Mourning the dead in Washington is appropriate but placing blame is way over the top.

CharlesVegas said...

If the hill had been logged, water would have flowed off it readily. The trees helped retain the water, allowing it to soak into and weaken the hillside.

St. George said...

I did a huge double take reading your headline, especially after having read it twice and glossing over its meaning...

THE SECOND LARGEST EARTHQUAKE IN HISTORY....

I finally took in its meaning after reading 'virgil' above say that he felt this quake in Louisiana.

Here's the Wiki list of the other monsters. The four New Madrid quakes that hit northwest Tennessee in 1811-12 don't even make the list. They clocked in at between 7.4-8.0.

The 1886 Charleston quake was between 6.6-7.3.

Because the Richter scale is logarithmic, a 9.0 quake is 10 times stronger than an 8.0.

Church bells rang in Boston, as they did during the Tennessee events.

I hope all zoos monitor animals for weird behaviors....."Hello, Barack, the geese are restless, and snakes are coming out of the ground."

Paco Wové said...

"He seems to want to blame the logging industry, but as others in this thread have noted the logging in the area has not been recent."

He's gotta make the analogy somehow. He needs a human activity upon which natural events can be blamed. Logging = modern greenhouse gas producing industrial activity. Hillside = vengeful Gaia. Residents of area = us, done in by vengeful Gaia.

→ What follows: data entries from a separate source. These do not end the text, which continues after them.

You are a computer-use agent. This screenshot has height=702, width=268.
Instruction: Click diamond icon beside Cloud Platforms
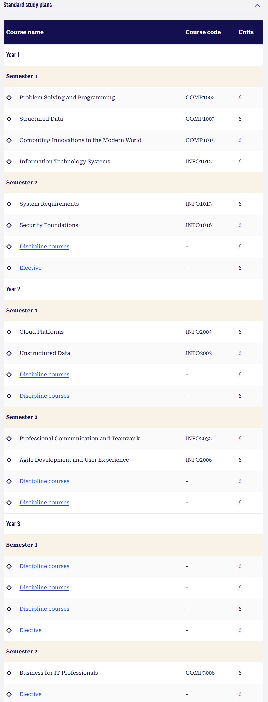coord(9,332)
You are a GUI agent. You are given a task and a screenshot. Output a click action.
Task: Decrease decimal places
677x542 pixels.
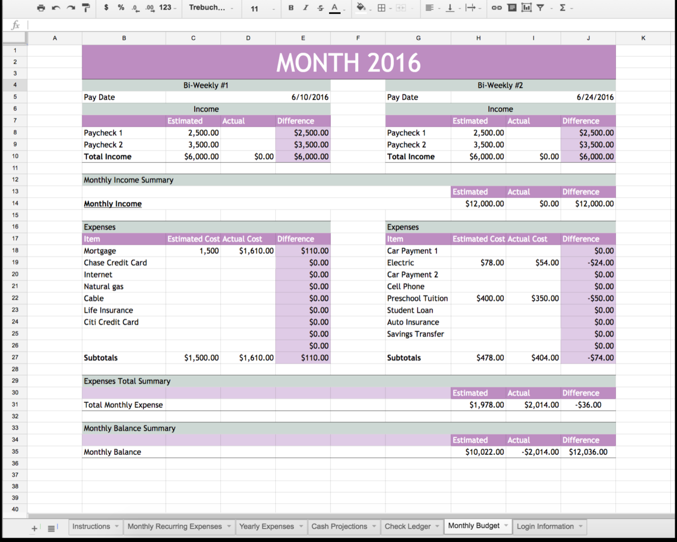(135, 7)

Make the connections, people!!

paminwi said...

No one mentins that the community via their mayor/town/city council approved the idea that houses could be built in that area. Who was their city planner and what research was done about the potential slide activity in the area? Sounds to me like there was plenty of information to be had about the possibility of a slide.

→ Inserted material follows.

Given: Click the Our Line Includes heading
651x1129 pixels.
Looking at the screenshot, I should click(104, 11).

A community and its governance group has to be the ones held repsonsible because they approved it in the first place. No building permits - no houses damagaed - possibly no lives lost.

SteveR said...

Fracking!

madAsHell said...

A community and its governance group has to be the ones held repsonsible because they approved it in the first place.

The slide rolled past the river, and all the way across the valley. When it hit the other side of the valley, it rolled back down again.

There were no houses in the immediate slide area. Most of the houses were all across the river. No one could have predicted the size, and energy of the slide.

southcentralpa said...

The valdez earthquake also made a deuce of a tsunami in Hilo, as well. An image exists (couldn't find it quickly, alas), one of those 'the camera survived but the person who took the picture didn't' type pictures, oceanographers believe that wave was as big as a wave is physically capable of being (or that what my oceanography prof said, anyway).

SchrefflerFamily said...

Note, even the "1999 report" that so many are saying telling residents they "ought to have known" didn't predict the SCALE of this mudslide.

It crossed the river, yes. But most of the houses actually engulfed were not in the envisoned danger zone.

I'd like someone to do a back of the envelope study and see how much of the US would be inhabitable if nowhere could be lived in that had some sort of risk of some sort of national disaster associated with it.